What is the objective function of K-Means?
Minimize the sum of squared distances between each point and its assigned centroid.
What are the limitations of K-Means Clustering?
Assumes convex clusters, can’t capture complex shapes, requires k to be known, not suitable for clusters with different densities or sizes.
What does Scikit-learn’s KMeans do by default?
Performs 10 random restarts.
What are the steps of MiniBatchKMeans?
- Randomly draw a mini-batch
- Assign points to nearest centroid
- Update centroids incrementally
- Repeat until convergence.
How can K-means be used for feature extraction?
Use cluster membership as a new categorical feature and distance to centroids as a continuous feature.
What is Agglomerative Clustering?
A bottom-up clustering method where each point starts as its own cluster and merges with the closest clusters iteratively.
What is a dendrogram in Hierarchical Clustering?
A tree-like diagram that represents the hierarchy of clusters.
What are the linkage methods in Hierarchical Clustering?
- Single linkage
- Complete linkage
- Average linkage
- Ward’s method.
What are the pros and cons of Hierarchical Clustering?
Pros: Reveals hierarchical structure, doesn’t require predefined number of clusters. Cons: Can be slow for large datasets, some linkage methods may cause imbalanced clusters.
What are the key concepts of DBSCAN?
- Core point: has ≥ min_samples within radius ε
- Border point: fewer than min_samples, but near a core
- Noise point: not core, not border.
What is the DBSCAN algorithm?
- Pick a core point
- Expand cluster by visiting neighbors within ε
- Recursively include new core points
- Stop when no more neighbors qualify.
What are the advantages of DBSCAN?
Finds arbitrarily shaped clusters and can detect outliers.
What are the limitations of DBSCAN?
Requires tuning of ε, sensitive to density changes, not ideal for high-dimensional data.
What does a Gaussian Mixture Model (GMM) assume?

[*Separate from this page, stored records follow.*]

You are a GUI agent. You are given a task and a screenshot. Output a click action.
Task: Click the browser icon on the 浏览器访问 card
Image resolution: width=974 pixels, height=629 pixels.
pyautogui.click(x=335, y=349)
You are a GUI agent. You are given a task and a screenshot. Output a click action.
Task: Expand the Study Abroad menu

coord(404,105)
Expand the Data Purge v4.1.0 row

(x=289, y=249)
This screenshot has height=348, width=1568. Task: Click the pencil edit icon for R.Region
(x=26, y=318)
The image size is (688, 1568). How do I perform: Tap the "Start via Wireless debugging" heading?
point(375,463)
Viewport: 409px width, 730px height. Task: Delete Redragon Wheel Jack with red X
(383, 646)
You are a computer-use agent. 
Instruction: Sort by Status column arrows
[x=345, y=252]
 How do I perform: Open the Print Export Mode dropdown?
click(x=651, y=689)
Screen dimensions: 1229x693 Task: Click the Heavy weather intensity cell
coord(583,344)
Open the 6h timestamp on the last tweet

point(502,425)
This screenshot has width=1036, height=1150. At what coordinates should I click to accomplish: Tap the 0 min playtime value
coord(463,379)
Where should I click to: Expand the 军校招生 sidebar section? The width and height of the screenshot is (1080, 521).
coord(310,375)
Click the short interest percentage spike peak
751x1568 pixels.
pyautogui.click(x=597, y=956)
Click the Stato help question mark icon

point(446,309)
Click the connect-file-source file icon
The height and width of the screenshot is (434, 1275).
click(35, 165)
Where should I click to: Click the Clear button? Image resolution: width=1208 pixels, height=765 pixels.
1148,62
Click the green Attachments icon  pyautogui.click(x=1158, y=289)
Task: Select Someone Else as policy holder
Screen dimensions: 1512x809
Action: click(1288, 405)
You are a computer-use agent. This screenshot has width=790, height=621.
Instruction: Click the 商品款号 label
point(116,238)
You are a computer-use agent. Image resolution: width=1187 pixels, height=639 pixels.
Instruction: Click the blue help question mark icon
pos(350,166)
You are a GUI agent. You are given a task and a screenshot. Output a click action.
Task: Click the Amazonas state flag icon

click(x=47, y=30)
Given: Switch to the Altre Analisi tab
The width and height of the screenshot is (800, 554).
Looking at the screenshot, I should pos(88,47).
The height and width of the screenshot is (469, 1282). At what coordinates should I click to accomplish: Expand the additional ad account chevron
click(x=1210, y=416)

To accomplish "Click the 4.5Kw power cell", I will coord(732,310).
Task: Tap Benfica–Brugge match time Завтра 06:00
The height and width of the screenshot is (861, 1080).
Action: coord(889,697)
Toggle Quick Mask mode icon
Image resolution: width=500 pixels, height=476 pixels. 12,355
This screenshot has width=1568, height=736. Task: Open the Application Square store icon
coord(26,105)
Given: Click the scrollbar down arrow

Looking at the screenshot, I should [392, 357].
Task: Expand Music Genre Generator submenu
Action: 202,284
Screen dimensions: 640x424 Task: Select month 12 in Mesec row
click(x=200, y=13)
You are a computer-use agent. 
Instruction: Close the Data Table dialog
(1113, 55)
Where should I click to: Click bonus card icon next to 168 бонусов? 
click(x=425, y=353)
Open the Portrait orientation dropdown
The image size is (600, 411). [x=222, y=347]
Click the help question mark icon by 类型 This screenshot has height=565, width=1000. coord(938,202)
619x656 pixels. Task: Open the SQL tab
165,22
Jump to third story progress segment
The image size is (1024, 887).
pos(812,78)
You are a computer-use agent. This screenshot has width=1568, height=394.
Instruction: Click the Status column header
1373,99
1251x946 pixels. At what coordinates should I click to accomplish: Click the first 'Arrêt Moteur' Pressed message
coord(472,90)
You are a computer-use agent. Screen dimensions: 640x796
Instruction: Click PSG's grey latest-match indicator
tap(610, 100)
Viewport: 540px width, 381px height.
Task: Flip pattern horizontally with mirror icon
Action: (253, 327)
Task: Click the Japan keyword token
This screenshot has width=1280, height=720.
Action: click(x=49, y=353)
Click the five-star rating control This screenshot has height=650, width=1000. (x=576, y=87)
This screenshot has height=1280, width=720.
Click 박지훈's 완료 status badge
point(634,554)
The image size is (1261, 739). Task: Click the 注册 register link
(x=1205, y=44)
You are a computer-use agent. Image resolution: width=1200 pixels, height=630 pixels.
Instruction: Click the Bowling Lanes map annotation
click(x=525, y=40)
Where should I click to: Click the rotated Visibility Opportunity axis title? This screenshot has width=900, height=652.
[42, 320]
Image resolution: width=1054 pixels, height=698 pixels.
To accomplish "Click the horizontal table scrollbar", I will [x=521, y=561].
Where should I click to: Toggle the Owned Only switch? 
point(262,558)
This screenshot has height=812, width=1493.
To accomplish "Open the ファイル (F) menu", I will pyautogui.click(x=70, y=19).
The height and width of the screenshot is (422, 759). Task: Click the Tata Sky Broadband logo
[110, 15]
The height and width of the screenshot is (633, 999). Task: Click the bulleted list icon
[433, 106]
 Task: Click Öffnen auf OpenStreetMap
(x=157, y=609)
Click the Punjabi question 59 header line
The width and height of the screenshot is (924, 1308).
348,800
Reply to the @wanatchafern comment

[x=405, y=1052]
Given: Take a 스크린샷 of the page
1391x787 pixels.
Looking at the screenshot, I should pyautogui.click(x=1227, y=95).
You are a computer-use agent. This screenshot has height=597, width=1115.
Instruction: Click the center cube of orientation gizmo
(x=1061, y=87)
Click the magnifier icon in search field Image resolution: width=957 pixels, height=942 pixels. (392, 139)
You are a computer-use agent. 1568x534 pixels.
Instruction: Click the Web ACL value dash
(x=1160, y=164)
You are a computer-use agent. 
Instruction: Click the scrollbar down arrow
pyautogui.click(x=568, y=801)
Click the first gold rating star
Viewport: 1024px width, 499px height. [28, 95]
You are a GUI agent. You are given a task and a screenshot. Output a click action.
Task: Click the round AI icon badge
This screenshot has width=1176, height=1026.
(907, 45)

Data is generated from a mixture of probabilistic distributions, with each point belonging to one latent component.
What is the Expectation-Maximization (EM) algorithm in GMM?
- E-step: assign probabilities of membership
- M-step: update means and covariances.
What are the advantages of GMM?
Models overlapping clusters, captures cluster shape, scale, and orientation.
What is the Elbow Plot used for in clustering evaluation?
Plot sum of squared distances (SSE) vs. number of clusters to identify the optimal k.
What is the Silhouette Coefficient (S)?
A measure of how similar a point is to its own cluster compared to other clusters, calculated as S = (b - a) / max(a, b).
What do Silhouette Coefficient values near 1 indicate?
Well-clustered points.
What are the strengths and limitations of K-means?
Strengths: Simple, efficient. Limitations: Requires k, assumes spherical clusters.